Recently, Zhang Yi led a team to develop the efficient data flow management software framework Mamba Data Worker (MDW) based on the Beijing Synchrotron Radiation Facility (BSRF), which is an important component of the experimental control and data acquisition software Mamba. The related work is titled "A high throughput big data orchestration and processing system for the High Energy Photon Source" and has been accepted by the academic journal "Journal of Synchrotron Radiation" in the field. It will be published in November this year. This work has been supported by the National Natural Science Foundation of China and the Science and Technology Innovation Program of the Institute of Energy Technology of the Chinese Academy of Sciences. The first author of this paper is Li Xiang, a doctoral student, and the corresponding authors are Zhang Chenglong and Zhang Yi.
The new generation of high-energy synchrotron radiation experiments have characteristics such as high-throughput, in situ, dynamic loading, multimodality, and fast feedback. Sample scanning technology has shifted from one-dimensional step scanning to multi-dimensional continuous scanning. Multidimensional flying scanning technology will be popular, involving a large number of experimental equipment and significantly improving data flux. The demand for synchronization in data acquisition and processing has increased, and the demand for fast feedback control for real-time data analysis is becoming increasingly urgent. The low emissivity and high coherence of high-energy synchrotron radiation sources (HEPS) make small spot experiments more common, with a sharp increase in the number of data points, often accompanied by the linkage of multiple experimental modes. The demand for stability, automation, intelligence, and other aspects in the process of sample loading, sample selection, and focusing has significantly increased. In order to meet these needs, the experimental data transmission path will inevitably undergo a transformation from traditional single channel to multi-channel, as well as a transformation from traditional file based simple manual control to online automated intelligent collection based on data flow. Efficient management of high-throughput and multimodal data streams has become a key element in improving experimental efficiency, as well as in the automation and intelligent workflow of data throughout the entire lifecycle of data collection, analysis, and information mining.
The goal of MDW is to develop a dynamic data flow pipeline creation and scheduling function, which can dynamically and flexibly adjust and allocate data path transmission relationships between multiple endpoints during runtime, and build a more efficient and flexible topological data pipeline network. The visualization workflow engine based on Orange serves as the front-end of MDW, which will facilitate the graphical construction of experimental data distribution and scheduling pathways for different line stations. The increase in scanning dimensions, the complexity of scanning mechanisms, and the increase in data modalities have led to diverse data sources, types, and uneven data flow in data collection, posing significant challenges to data management, alignment, assembly, and writing. In order to better maintain and manage metadata and data, MDW will unify the metadata and data of all devices into HDF5 format, which has excellent characteristics such as clear entries, flexibility, universality, cross platform, and scalability. It will gradually meet the development trend of national scientific data management.

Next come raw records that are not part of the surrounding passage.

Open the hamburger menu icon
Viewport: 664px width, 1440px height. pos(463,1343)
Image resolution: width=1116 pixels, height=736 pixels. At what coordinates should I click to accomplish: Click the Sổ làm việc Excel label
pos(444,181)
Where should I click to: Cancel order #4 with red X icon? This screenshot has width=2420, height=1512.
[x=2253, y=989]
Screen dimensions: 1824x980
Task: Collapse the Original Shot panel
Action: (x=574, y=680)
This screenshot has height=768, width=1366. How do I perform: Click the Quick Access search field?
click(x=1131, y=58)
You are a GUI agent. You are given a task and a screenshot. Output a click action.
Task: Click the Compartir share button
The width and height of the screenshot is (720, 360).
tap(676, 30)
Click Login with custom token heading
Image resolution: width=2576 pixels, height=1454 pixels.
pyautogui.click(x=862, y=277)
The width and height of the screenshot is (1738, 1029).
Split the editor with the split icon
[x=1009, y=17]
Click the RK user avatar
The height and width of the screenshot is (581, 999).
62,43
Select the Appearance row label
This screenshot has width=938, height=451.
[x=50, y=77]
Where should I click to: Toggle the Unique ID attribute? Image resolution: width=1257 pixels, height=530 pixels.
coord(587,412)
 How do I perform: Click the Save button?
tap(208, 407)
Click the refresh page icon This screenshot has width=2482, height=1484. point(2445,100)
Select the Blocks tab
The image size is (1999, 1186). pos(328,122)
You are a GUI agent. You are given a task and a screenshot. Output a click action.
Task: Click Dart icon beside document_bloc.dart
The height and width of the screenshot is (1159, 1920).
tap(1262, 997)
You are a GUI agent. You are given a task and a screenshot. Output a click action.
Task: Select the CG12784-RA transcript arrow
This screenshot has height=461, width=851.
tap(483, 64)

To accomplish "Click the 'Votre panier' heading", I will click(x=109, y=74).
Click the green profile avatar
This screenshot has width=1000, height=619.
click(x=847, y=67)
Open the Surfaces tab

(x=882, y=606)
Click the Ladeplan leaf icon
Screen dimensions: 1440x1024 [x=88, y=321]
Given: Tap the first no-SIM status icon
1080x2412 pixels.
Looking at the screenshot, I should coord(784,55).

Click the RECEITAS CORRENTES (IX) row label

At present, MDW has served multiple rounds of dedicated light in BSRF. Although the current experimental data throughput is not very high, MDW has demonstrated strong versatility and flexibility, supporting experiments with different beamlines, methods, measurement equipment, and scanning mechanisms. For example, in the CT imaging experiment at the 3W1 line station, MDW successfully integrated a self-developed 6k * 6k large-scale surface probe. After the user started collecting, each image data collected could be displayed in real time, and the data could be assembled into HDF5 in real time, which could be directly injected into third-party data processing software for real-time reconstruction. In the fluorescence scanning (XRF Mapping) experiment at the 4W1B line station, MDW successfully docked with the specialized hardware PandABox and Xpres3 required for high-frequency communication in the flying scan, achieving real-time direct injection of data streams into PyMCA and other lightweight data processing algorithms such as spectral calibration and peak fitting. This facilitates users to quickly judge the accuracy of the experiment and select ROI for subsequent collection, achieving real-time data collection, assembly, transmission, visualization, and writing of the data stream, greatly improving experimental efficiency. Roland M ü ller, the leader of the BESSY Light Source Control Group and recipient of the Lifetime Achievement Award from the International Association for Accelerator and Large Experimental Physics Control Systems (ICALEPS) in Germany, sent an email stating that the Mamba project has led the development trend of fourth generation light source experimental control and data acquisition software in areas such as scanning and rapid data acquisition.